## DATA TO USE

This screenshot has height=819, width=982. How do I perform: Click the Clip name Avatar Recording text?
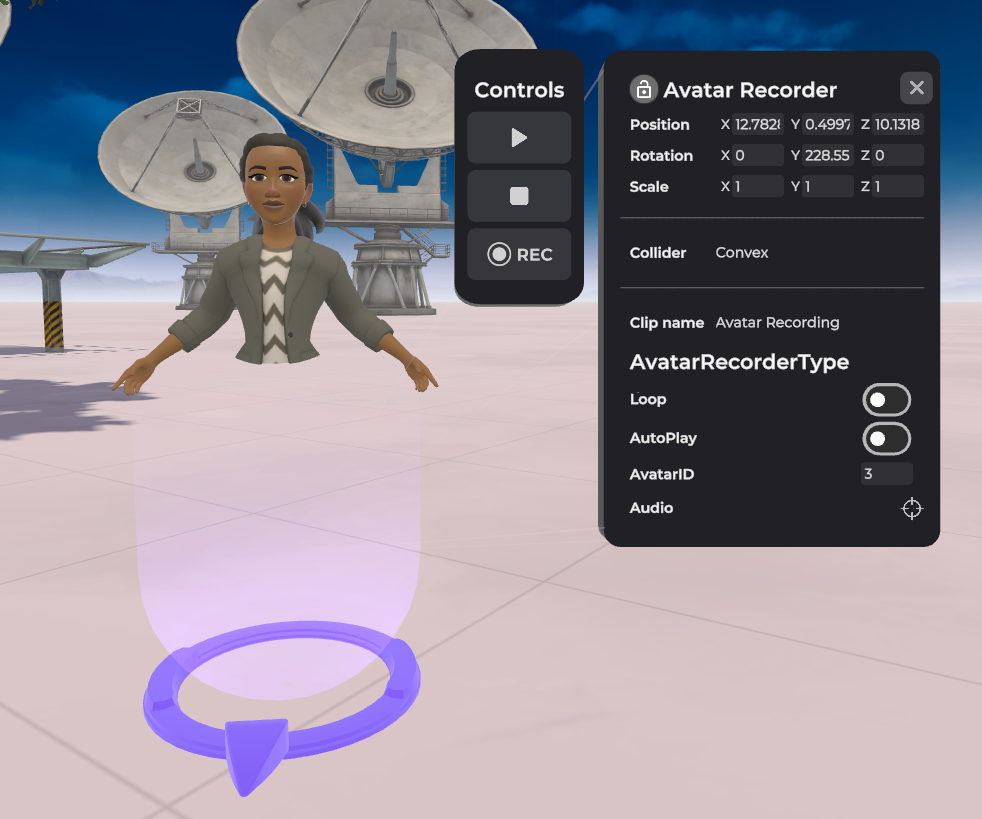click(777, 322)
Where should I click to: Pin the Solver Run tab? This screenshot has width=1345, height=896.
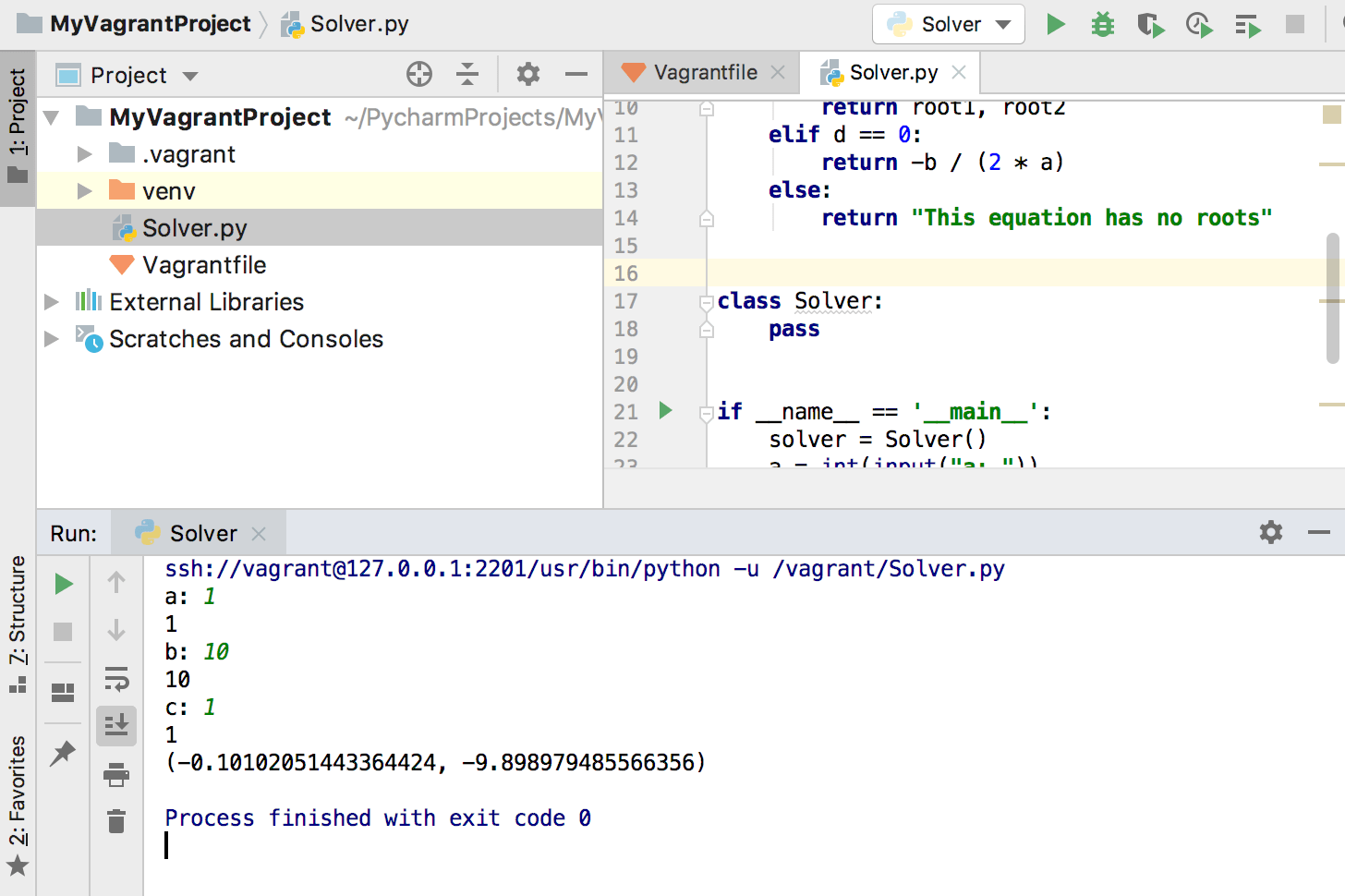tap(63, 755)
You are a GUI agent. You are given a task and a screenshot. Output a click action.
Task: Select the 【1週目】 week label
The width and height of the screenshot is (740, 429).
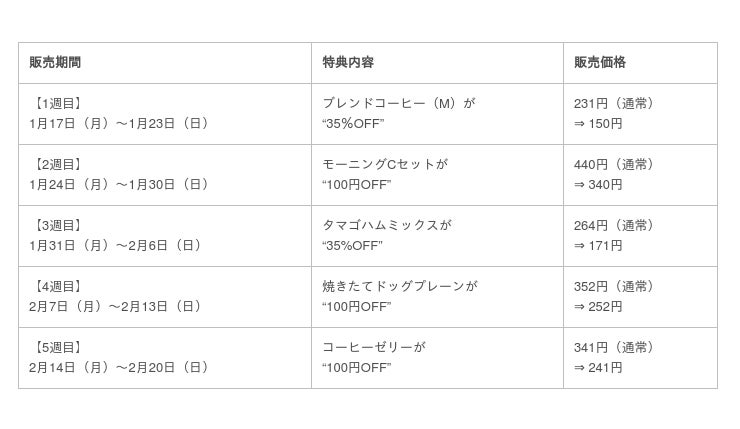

## YOUR INSTRUCTIONS
Write out the data above as a JSON list of strings, one string per line, skipping blank lines and leaving out the pictures.

## RESULT OF THIS EXERCISE
[
  "This screenshot has height=819, width=982. How do I perform: Click the Clip name Avatar Recording text?",
  "click(777, 322)",
  "Where should I click to: Pin the Solver Run tab? This screenshot has width=1345, height=896.",
  "tap(63, 755)",
  "You are a GUI agent. You are given a task and a screenshot. Output a click action.",
  "Task: Select the 【1週目】 week label",
  "The width and height of the screenshot is (740, 429)."
]